**Passage for review**
● ● ● ●
Abstract
Background
There are no optimal indication criteria for neoadjuvant chemotherapy (NAC) in patients with resectable colorectal liver metastases (CLM). The aim of this study was to prospectively assess the survival benefit of selective NAC administration in this patient population based on tumor characteristics.
Methods
Borderline resectable CLM (BR-CLM) were defined as four or more liver metastases, CLM larger than 5 cm, or CLM with concomitant resectable extrahepatic metastases. From 2010 to 2015, NAC was administered to BR-CLM patients. Upfront surgery without NAC was performed to patients having clearly resectable CLM (less than 3 lesions, smaller than 5 cm, and no extrahepatic metastases: CR-US group). Survival outcomes of the two groups were assessed.
Results
The BR-NAC group comprised 73 patients and the CR-US group 172. All patients in the BR-NAC group underwent subsequent resection, as none showed disease progression or chemotherapy-associated liver damage. The 3- and 5-year overall survival rates of the CR-US group were 83.0% and 74.0%, while patients in the BR-NAC group had comparable 3-year and 5-year overall survivals (80.5% and 66.6%, P = 0.397).
Conclusion
Defining BR-CLM based on tumor characteristics optimizes patient selection for NAC. Favorable overall survival can be achieved by upfront surgery in patients with clearly resectable CLM and by NAC in patients with BR-CLM.
Keywords: Colorectal cancer, Liver metastases, Chemotherapy, Liver resection
Background
Modern chemotherapy, which includes oxaliplatin or irinotecan combined with targeted therapy, has dramatically changed the treatment strategy for colorectal liver metastases (CLM). The prognoses of patients receiving palliative chemotherapy for unresectable CLM have improved, with the median survival time now 30 months [1]. Additionally, effective chemotherapy in selected patients can produce resectable tumors from what were initially unresectable tumors [2, 3].
● ● ● ●
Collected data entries
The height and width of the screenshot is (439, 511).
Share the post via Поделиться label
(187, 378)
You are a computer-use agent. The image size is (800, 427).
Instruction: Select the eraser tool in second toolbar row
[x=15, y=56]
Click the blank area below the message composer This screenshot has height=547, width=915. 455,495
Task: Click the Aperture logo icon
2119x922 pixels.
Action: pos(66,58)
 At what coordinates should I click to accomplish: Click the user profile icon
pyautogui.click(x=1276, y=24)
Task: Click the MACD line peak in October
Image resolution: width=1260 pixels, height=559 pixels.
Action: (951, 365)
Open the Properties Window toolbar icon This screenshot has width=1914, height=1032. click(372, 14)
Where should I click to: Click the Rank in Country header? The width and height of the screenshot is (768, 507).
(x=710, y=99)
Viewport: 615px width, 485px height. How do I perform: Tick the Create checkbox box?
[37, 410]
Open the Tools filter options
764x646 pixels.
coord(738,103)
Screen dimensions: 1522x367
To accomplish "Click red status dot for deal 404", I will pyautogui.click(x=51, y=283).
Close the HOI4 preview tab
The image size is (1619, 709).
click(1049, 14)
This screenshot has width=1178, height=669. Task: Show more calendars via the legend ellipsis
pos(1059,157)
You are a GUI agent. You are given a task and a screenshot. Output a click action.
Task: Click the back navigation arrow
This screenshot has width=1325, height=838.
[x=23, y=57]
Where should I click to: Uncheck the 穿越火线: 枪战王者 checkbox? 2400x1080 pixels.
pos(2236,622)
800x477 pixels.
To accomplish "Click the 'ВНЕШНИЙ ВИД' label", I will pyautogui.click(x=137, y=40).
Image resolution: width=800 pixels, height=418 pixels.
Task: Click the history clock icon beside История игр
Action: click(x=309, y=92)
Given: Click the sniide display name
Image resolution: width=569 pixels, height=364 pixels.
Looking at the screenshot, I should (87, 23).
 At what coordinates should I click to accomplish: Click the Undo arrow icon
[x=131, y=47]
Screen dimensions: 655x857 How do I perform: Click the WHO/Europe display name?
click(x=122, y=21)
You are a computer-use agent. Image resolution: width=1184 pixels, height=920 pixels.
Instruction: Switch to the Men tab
● ● ● ●
Reproduce word for word the passage of the text on colorectal liver metastases from "Keywords: Colorectal cancer, Liver" up to and including "tumors [2, 3].".

**Output for this task**
Keywords: Colorectal cancer, Liver metastases, Chemotherapy, Liver resection
Background
Modern chemotherapy, which includes oxaliplatin or irinotecan combined with targeted therapy, has dramatically changed the treatment strategy for colorectal liver metastases (CLM). The prognoses of patients receiving palliative chemotherapy for unresectable CLM have improved, with the median survival time now 30 months [1]. Additionally, effective chemotherapy in selected patients can produce resectable tumors from what were initially unresectable tumors [2, 3].